Funder by the Department of Human Services Auspiced by Our Community


When consumers are invited to sit on committees it is usually as 'consumer representatives'. The notion of 'representation' is hotly disputed. For an overview, see the discussion paper by Wanda Bennetts at

This information sheet highlights some of the problems associated with 'representation'.

Decision-making and advisory bodies need to abandon the idea that a consumer can possibly be 'representative' on a committee, or that a consumer 'representative' somehow comes with 'unscientific' passion rather than a knowledge base.

Even consumers who do have a pool of available consumer opinion to draw on still often run it through a screen of unacknowledged personal interest, often wielding power over other consumers' ideas and attitudes as they do so. Traditionally the idea of 'representation' has left consumers failing to convince anyone, including some other consumers, that they are the experts in a particular area.

Clinicians are rarely asked to represent a constituency. It is more likely that they will be invited onto committees for their expertise in the area that is central to the committee's charter. It should be the same for us. Many consumers are experts in areas ranging from the education of the mental health workforce to public education campaigns and research. If we start to recognise our own knowledge bases and those of our peers, we can handball work to those who can most knowledgeably contribute.

At the state and federal level, some consumers are conspicuous by their presence as 'representatives', particularly those consumers (and 'carers') who regard themselves as representing 'the most vulnerable'. Governments encourage this, yet simultaneously there is an assumption that if you are able to speak for yourself then you are not among the most vulnerable group of consumers. However, if you 'represent' the 'most vulnerable', no matter whether this perception is cultivated or real, you become a voice that the government must hear. This is not acceptable to many anymore.

Often these consumers won't or can't speak from the first person or from consumer perspective and have very little exposure to the consumer body of knowledge or the high-level thinking that is happening in consumer academic think tanks, in consumer training, or in much of the consumer input into mental health journals internationally. Many are not aware of the issues surrounding the notion of 'representation'.

What many of these people bring to these committees is a belief in themselves and the cause as they perceive it. They may convey a sense that they are expert because they 'represent so many' when in fact they are not.

Indeed, a small group of consumers are constantly being asked to 'represent' us when we have no guarantee that these people understand the fundamentals of prejudice, oppression critical theory, or what it means to play an influential social role.
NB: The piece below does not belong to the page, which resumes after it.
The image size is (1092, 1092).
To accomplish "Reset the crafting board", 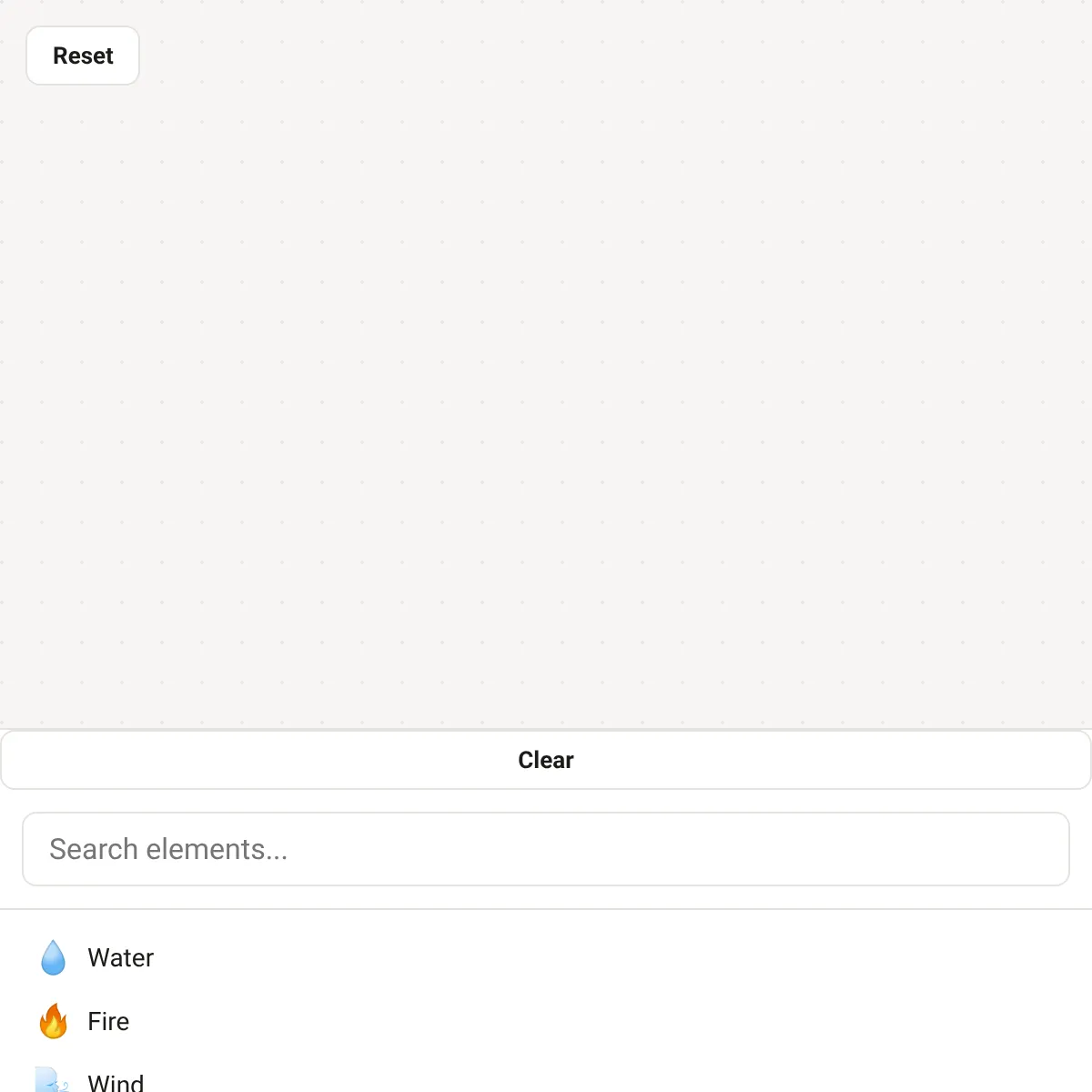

Even when consumers are appointed to particular bodies, it is sometimes made very clear to us that the committee, once formed, is not a committee of parts, with different people representing different categories. Rather, it is 'a whole', making sound decisions for multiple purposes, such as governance, steering projects or developing guidelines.

There is a fundamental problem at the heart of this for many consumers because consumers are still often seen as representatives when everybody else is seen as an expert. This is problematic for everyone. The whole will not be the sum of its parts. The whole will be the most powerful, and therefore convincing, discourse.

In fact, the very notion of representation is invalid. The most that consumers can ever can do is bring our expertise - born of private experience, grounded in theory - and a keen knowledge of consumer perspective.

Unless consumers have opportunities to educate the people sitting on these committees, our expertise is not seen as expertise, even on committees where we are co-opted precisely because we have the knowledge and skills needed.

Once we start to internalise the thought that we are (and should be) leaders in all forms of systemic advocacy related to mental health, the importance of representation starts to lack relevance.

As Brenda Happell and Cath Roper wrote in a 2006 article in the Australian e-Journal for the Advancement of Mental Health, "Within this model of consumer leadership, the issue of ensuring that the voice of all consumers is heard by mental health services becomes the responsibility of all leaders, not merely that of those consumers who choose to participate."